I rarely remember anything good. However, I do remember that awesome plastic motorized put-together robot battle-mech dinosaur you gave me on one of your visits. I believe it was a Stegosaurus.

I also remember my mother being obstinate about not letting me work on it at Grandma's. She eventually relented when my father intervened on my behalf but by that time it was getting dark. Even so, she still didn't manage to sap the joy out of having that particular toy. Thank you.

The laws of this country are irritating in this regard but I'd love to have a camera and microphone implanted in my body so I can record bits and pieces of my existence for quick playback on my optic nerve.

Naughti Biscotti said...

That story about the newspaper hoarder instantly took me to a dark, sad place. Has me thinking that depression is just like that apartment, where every sad thought is held on to and kept in your memory until you can't navagate through them to find happiness. I think I've been doing that. Maybe some of these memories should fade.

This weekend, I lit a scented candle someone gave me for my birthday. My son got this euphoric look on his face and jumped up from the couch saying, "What is that smell? I just got a flash from my childhood." He tracked the scent back to the candle. The year was 2000, a very stressful time in my life. My son remembers it differently.

Time said...


Glad I left you with some good memories. I think I had figured out by that time that you were one of those people that liked to see what makes the clock tick and could actually figure it out.


That is a good analogy for the hoarder story. I have felt like that at times in my life and I've been a borderline hoarder too. I justed to save bits and scraps of things thinking I was just a sentimental person. But I've come to the conclusion that if you hold a memory in your hearts, a ticket stub isn't going to preserve it a few years down the line.

Naughti Biscotti said...

Oh, I've got a book containing quite a few pasted ticket stubs. I hold on to the good memories because you never know if you're going to be that happy again. It's like food hoarders who fear they may never eat again.

Time said...

I think there is always another show to go to. But I understand.

R. said...

Naughti Biscotti:
That's a major flaw in my brain. Happiness and happy times usually don't register more than a sooty fingerprint in my memory.

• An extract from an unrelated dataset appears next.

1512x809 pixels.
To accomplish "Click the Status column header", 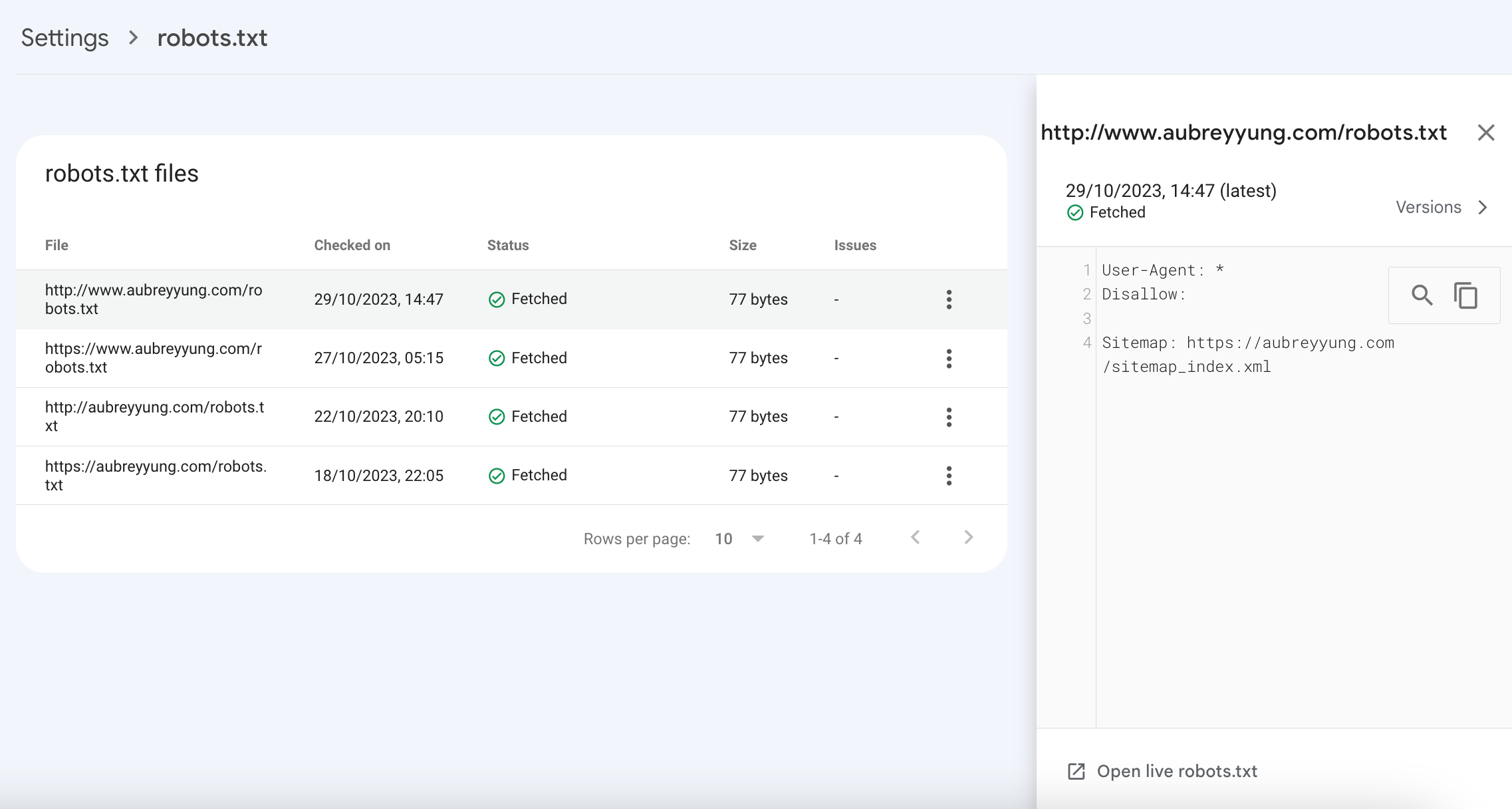I will tap(507, 245).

Bad times are perfect emotional recordings injected into whatever streams of consciousness unfortunate enough to cause them to play back.

In a way my toddler is like electroshock treatment for my mind - I love her so much and get so much joy out of her existence and being her father that it's hard to remember because of the sheer quantity of goodness.

Naughti Biscotti said...

R: I think the good memories have a short shelf-life while the bad are loaded with preservatives.

Look at all the good memories you're providing to your child. True success is when they turn 16 and still manage to remember more of the good than the bad.